Task details =>
Filter the material below down to the lines containing the word "agent".

Data supplied =>
_ _ _ _ _ _ _
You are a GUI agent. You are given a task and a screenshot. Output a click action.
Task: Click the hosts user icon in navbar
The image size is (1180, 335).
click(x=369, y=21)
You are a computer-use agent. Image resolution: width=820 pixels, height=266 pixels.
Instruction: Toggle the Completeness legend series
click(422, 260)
_ _ _ _ _ _ _
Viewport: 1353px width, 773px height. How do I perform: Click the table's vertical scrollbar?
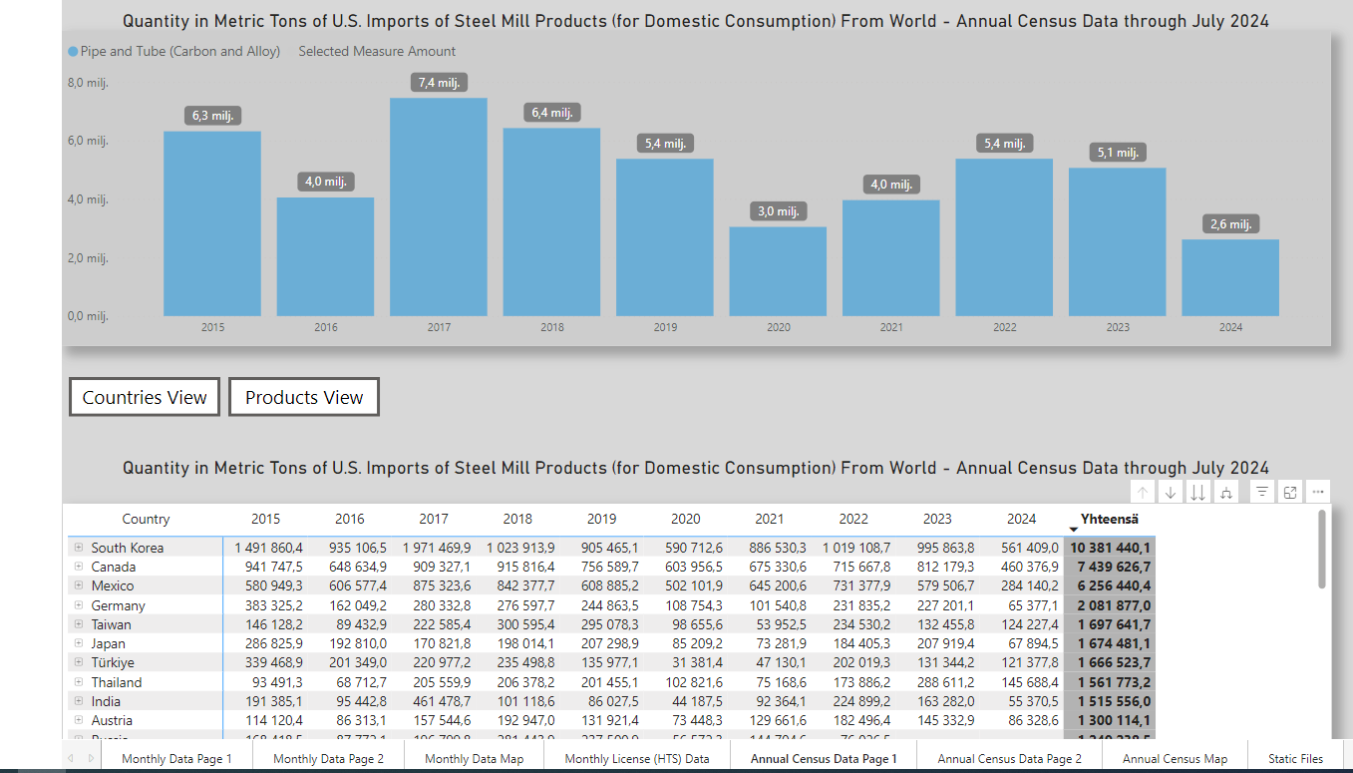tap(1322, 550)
_ _ _ _ _ _ _
Exercise response =>
You are a GUI agent. You are given a task and a screenshot. Output a click action.
You are a computer-use agent. Image resolution: width=820 pixels, height=266 pixels.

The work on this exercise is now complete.